トリ・アングル INTERVIEW

俯瞰して、様々なアングルから社会テーマを考えるインタビューシリーズ

vol.43

心の、社会の「バリア」なんてぶち壊せ!

障害のある人もない人も、互いに支え合い、地域で生き生きと明るく豊かに暮らしていける社会を目指す「ノーマライゼーション」。例えば、車いす使用者用トイレやホームドア等の設備を整えることも、そのための方法のひとつです。しかし、ハード面でのバリアフリーは進んでも、人と人、いわばソフト面でのバリアフリーはどうでしょう。海外の共生社会を経験してきたパラリンピアン、障害者の立場から社会の在り方を考える研究者、いち早く障害者雇用に取り組んできた企業の方々に、日本のノーマライゼーションの実態や課題について話をうかがいました。

Angle C

後編

障害者も参加してまちづくりを行う時代へ

公開日:2023/4/21

東京大学 先端科学技術研究センター 当事者研究分野

准教授

熊谷 晋一郎

「誰もが住みやすい」社会をつくる上で、建物や公共交通機関といったインフラのバリアフリー化は重要なポイントのひとつです。それを法律の面から支えるのが2006年に施行された「バリアフリー新法」。2020年には「心のバリアフリー」の考え方を加えた改正も行われています。こうした動きとまちづくりのバリアフリー化について、政府の検討会にも参加されている熊谷晋一郎さんにお話をうかがいました。
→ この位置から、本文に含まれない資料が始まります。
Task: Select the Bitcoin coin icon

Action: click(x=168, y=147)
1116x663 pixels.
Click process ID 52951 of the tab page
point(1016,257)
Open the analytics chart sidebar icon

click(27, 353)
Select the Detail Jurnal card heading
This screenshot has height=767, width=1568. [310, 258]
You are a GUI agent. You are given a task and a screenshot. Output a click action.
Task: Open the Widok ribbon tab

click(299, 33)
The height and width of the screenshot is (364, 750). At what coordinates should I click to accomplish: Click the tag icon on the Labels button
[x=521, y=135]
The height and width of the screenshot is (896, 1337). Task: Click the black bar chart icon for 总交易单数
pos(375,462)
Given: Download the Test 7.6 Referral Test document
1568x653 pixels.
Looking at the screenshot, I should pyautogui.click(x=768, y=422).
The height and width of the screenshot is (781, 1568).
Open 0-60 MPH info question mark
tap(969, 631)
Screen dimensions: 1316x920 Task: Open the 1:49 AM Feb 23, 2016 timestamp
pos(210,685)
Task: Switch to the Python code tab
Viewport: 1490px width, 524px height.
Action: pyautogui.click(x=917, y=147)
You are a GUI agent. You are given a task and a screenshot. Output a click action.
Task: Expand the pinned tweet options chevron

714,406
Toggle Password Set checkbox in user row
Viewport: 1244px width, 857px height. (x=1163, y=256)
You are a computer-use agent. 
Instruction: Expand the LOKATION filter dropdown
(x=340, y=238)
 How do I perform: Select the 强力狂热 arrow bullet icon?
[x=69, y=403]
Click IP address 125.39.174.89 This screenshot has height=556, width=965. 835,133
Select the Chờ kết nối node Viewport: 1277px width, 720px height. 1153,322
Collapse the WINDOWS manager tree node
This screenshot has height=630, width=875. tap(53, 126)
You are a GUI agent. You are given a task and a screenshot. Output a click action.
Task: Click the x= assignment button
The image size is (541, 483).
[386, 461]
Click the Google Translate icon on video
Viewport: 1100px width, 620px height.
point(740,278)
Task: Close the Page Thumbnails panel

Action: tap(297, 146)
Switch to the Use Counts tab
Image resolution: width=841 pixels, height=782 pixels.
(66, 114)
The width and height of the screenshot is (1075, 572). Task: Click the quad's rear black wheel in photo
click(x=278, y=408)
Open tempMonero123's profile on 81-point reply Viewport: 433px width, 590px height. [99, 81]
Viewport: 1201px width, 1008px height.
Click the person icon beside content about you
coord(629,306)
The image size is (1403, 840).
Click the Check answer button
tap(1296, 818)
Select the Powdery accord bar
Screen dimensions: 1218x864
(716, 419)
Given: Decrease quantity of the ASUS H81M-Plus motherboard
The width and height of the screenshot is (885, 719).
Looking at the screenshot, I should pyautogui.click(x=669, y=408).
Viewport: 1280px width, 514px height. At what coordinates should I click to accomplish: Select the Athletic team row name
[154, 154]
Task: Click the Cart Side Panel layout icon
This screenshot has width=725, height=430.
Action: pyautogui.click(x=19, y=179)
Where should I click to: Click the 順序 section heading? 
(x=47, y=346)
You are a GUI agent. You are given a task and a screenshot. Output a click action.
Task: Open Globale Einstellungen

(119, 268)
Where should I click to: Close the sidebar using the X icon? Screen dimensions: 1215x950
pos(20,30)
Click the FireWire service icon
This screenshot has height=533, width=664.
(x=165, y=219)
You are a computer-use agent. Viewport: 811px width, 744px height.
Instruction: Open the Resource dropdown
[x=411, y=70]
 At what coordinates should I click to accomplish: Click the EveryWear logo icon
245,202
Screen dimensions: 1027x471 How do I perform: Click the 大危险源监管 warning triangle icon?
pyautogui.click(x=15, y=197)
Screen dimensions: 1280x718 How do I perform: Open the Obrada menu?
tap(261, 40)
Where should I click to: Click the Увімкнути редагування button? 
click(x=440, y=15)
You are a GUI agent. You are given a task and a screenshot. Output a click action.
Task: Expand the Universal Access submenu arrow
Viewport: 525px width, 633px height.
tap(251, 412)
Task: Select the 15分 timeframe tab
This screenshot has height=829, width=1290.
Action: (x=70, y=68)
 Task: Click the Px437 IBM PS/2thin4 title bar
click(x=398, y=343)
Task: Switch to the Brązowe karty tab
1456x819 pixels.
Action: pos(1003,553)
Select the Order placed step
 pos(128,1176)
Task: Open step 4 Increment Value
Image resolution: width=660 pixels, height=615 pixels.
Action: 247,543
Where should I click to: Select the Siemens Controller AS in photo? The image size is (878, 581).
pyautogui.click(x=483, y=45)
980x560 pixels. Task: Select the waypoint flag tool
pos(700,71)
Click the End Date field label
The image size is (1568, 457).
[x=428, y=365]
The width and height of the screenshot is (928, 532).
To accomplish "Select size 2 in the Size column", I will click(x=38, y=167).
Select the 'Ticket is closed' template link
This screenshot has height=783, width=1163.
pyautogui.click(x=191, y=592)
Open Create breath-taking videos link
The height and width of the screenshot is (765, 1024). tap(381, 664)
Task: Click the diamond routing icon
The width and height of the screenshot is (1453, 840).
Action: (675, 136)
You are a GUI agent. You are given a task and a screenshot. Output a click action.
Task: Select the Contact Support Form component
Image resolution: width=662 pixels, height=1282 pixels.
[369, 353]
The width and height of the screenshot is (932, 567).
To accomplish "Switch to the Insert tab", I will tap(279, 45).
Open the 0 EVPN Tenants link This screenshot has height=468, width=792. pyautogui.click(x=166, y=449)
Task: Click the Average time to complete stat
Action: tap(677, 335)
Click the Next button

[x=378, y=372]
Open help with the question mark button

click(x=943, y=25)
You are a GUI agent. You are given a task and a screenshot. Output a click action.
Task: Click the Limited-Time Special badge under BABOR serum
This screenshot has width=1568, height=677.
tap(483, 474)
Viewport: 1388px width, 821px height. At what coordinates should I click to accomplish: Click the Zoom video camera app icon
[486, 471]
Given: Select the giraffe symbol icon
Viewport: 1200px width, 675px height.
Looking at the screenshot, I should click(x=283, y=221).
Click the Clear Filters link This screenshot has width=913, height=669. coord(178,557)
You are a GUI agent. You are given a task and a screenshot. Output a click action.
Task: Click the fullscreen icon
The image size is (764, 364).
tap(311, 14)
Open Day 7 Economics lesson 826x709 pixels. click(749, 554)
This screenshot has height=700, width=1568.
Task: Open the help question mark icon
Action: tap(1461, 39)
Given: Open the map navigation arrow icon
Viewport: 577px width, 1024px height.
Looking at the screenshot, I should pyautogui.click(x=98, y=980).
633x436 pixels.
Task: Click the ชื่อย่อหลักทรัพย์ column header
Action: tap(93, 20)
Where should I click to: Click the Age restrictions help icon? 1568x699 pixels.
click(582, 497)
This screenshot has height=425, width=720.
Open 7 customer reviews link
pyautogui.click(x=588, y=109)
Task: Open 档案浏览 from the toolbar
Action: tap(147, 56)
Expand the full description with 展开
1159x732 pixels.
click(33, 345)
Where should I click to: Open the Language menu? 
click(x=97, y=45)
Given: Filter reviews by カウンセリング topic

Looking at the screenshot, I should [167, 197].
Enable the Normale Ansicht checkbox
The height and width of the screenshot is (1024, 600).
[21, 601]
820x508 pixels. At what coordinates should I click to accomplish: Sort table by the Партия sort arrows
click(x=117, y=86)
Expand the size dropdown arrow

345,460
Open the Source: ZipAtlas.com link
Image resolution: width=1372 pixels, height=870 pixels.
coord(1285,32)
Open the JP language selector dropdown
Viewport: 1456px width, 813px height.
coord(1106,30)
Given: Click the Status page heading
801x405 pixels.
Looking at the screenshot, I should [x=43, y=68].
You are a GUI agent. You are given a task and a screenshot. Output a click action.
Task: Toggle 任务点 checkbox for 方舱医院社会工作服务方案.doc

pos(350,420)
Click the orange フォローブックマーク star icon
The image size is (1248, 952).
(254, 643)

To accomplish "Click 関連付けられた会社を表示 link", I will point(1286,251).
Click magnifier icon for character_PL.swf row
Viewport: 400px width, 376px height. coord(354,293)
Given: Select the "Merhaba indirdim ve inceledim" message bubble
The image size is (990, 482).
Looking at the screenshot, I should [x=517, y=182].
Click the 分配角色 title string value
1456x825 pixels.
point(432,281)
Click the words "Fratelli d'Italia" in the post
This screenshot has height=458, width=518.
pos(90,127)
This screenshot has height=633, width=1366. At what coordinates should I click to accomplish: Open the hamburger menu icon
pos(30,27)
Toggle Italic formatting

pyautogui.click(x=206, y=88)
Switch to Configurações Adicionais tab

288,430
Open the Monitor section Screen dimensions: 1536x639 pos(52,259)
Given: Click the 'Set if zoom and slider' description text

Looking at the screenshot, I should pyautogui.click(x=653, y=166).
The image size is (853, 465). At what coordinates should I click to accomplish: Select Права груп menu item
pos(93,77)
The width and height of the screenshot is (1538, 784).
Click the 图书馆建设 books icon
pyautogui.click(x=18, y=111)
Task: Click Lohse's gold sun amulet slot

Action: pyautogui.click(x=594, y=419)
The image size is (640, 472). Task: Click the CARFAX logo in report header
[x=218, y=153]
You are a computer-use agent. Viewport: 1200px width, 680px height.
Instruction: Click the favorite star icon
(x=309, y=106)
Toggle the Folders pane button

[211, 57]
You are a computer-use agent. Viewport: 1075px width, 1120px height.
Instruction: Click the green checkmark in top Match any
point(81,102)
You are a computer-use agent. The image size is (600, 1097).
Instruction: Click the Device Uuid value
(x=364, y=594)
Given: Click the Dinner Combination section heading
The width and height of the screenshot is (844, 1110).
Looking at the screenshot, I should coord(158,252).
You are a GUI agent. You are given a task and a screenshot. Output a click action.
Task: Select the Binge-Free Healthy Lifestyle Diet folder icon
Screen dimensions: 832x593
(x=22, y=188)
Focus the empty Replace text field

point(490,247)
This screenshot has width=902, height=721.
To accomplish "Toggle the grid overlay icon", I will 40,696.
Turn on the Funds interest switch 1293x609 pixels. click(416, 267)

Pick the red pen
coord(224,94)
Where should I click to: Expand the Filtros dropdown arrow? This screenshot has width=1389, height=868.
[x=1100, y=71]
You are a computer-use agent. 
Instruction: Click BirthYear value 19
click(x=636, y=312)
近年のバリアフリー化を推進してきたもののひとつが、2006年に施行された「バリアフリー新法(高齢者・障害者等の移動等の円滑化の促進に関する法律)」だと思います。この法律について教えてください。

 もともと日本には、1994年に施行された「ハートビル法(高齢者、身体障害者等が円滑に利用できる特定建築物の促進に関する法律)」という、病院や商業施設など不特定多数の人が利用する公共施設のバリアフリー化を促す法律がありました。その後、2000年に公共交通機関の駅・乗り物のバリアフリー化を進める「交通バリアフリー法」ができ、この2つを統合する形で新たな「バリアフリー法」、いわゆる「バリアフリー新法」が2006年に施行されました。
 「バリアフリー新法」は、「誰にとっても利用しやすい建物や公共交通機関をつくる」というユニバーサルデザインの考え方に基づいています。ただ、本当に使いやすい建物や公共交通機関をつくるには、高齢者や障害者など当事者の目線が欠かせません。そうした当事者参加の必要性を明確化した点(※)がこの法律の特徴のひとつだと考えています。また、身体障害者のみならず、知的障害者・精神障害者・発達障害者を含むすべての障害者を法対象としている点も特徴でしょう。
 ※具体的なバリアフリー施策などの内容について、高齢者、障害者など当事者の参加の下で検証し、その結果に基づいて新たな施策や措置を講じることによって、段階的・継続的な発展を図ることを国や自治体の責務とするなど、駅や建物を作るプロセスに多様な当事者が参加する必要性を明示している。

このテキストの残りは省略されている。